Saturn's moon casts shadow on its ring
Sydney, June 15 (ANI): The Cassini spacecraft has found long shadows in a ring gap created by the eight-kilometre-wide Saturn moon Dephnis, which orbits in the planet's outer A ring.
According to a report by ABC News, taking advantage of a very low sun angle relative to the planet's rings, Cassini scientists found the shadows in the ring gap.
Extrapolating from the results, the team determined the moon was creating a vertical structure about one and a half kilometres in height, or150 times as high as the rings are thick.
The planet's three main rings are about 10 metres thick.
Scientists had predicted that gravitational forces associated with embedded moons would create vertical structures as they dip above and below the ring plane, but they have never before observed it.

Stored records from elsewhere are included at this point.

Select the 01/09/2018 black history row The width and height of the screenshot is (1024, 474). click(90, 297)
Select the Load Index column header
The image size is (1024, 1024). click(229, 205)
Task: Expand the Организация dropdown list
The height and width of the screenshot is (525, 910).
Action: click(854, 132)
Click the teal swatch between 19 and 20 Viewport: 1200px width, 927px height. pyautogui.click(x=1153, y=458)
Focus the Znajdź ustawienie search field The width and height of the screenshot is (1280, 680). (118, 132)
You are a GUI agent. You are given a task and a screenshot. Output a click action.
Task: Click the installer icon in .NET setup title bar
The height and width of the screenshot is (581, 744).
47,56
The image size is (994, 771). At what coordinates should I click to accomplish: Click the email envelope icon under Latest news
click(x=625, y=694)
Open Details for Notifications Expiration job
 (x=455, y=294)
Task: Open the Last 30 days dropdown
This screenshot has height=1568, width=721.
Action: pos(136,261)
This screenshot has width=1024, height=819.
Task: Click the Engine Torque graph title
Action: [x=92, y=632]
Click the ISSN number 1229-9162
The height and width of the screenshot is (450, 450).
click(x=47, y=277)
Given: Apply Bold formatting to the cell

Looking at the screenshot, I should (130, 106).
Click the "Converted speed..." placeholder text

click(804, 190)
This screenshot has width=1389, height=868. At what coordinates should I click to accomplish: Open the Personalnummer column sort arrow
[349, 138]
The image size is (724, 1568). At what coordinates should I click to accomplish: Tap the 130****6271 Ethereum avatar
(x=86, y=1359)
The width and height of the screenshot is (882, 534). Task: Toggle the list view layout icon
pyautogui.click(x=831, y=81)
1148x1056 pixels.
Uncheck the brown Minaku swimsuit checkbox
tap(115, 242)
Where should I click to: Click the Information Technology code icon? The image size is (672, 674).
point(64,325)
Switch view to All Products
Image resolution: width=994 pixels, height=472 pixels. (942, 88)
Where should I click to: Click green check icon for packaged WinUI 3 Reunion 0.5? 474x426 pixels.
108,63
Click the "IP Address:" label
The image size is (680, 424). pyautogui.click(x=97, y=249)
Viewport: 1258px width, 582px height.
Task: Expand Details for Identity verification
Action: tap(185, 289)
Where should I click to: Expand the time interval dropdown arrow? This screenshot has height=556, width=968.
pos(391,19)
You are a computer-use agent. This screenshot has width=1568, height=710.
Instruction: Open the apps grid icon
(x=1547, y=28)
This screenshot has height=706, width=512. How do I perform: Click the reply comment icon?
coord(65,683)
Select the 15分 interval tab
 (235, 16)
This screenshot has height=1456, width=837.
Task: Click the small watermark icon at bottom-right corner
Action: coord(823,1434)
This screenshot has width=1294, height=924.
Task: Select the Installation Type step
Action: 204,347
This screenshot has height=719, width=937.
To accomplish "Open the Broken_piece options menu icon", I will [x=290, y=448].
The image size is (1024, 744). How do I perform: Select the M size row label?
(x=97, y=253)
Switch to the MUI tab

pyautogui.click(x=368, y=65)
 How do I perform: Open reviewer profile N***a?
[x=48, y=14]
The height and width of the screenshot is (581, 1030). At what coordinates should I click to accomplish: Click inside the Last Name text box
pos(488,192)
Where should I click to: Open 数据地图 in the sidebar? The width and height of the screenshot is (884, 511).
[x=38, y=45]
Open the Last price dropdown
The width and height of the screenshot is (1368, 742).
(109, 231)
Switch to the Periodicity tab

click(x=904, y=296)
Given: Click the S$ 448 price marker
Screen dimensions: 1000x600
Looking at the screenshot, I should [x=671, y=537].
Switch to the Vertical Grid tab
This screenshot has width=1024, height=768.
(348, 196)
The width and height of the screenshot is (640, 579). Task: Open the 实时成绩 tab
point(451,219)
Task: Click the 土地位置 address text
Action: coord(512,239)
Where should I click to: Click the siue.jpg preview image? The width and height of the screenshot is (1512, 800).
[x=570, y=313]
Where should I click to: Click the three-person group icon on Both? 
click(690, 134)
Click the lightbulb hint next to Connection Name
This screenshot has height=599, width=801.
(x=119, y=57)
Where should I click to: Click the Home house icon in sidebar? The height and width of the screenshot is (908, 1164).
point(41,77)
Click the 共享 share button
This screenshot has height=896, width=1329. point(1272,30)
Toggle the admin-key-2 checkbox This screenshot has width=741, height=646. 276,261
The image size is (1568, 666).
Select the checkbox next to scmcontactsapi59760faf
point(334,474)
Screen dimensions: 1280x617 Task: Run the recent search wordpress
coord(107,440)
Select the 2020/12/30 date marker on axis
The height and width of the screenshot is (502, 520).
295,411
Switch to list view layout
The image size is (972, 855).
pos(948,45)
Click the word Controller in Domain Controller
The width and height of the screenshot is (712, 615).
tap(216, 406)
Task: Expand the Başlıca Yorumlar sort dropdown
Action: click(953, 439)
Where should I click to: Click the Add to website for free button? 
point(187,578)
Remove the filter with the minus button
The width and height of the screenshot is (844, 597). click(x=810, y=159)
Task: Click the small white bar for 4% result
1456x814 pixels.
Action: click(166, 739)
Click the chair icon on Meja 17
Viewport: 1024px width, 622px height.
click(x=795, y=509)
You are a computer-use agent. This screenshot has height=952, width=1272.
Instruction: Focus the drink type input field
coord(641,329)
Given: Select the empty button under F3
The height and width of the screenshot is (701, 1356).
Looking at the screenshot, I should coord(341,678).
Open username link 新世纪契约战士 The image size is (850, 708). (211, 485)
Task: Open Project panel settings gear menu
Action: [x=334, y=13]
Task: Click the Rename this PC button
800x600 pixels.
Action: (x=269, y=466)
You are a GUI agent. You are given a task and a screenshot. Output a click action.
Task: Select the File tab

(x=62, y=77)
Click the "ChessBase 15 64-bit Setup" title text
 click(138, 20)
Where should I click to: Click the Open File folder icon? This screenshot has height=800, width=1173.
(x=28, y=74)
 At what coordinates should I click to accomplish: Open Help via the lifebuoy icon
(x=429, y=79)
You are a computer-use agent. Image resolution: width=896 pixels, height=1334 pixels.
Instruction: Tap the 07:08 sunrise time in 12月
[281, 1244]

"It's one thing to get data back that shows you're right about something, but to get pictures that are this stunning is really wonderful," said Dr John Weiss, a Cassini researcher with the Space Science Institute in Colorado.
The images were taken over the past several weeks as part of ongoing studies of Saturn's ring system.
The Cassini spacecraft was about a million kilometres away and nearly directly above the rings for the shoot, which was made possible by a Sun angle that occurs once every 15 years.
In addition to unravelling some of the inner workings of the Saturn system, the studies are expected to help scientists refine measurements of moons embedded in the planet's rings.
The research also could help scientists understand the physics of protostellar systems and other disk systems, like galaxies.
Scientists will continue looking for structures in Saturn's rings while the Sun is in favourable alignment throughout the next several months.
They also are trying to find tiny moonlets that may be creating 10 unaccounted for gaps in the planet's rings.
Cassini arrived at Saturn in 2004 and completed its primary four-year mission last year.
The team won funding for a two-year extension to study the planet during equinox, when the Sun will be directly overhead at noon on the planet's equator.
The alignment, which occurs every half-Saturn year, or about 15 Earth years, lowers the Sun angle relative to the plane of the rings, causing any out-of-plane structures to cast long shadows across the rings' surface. (ANI)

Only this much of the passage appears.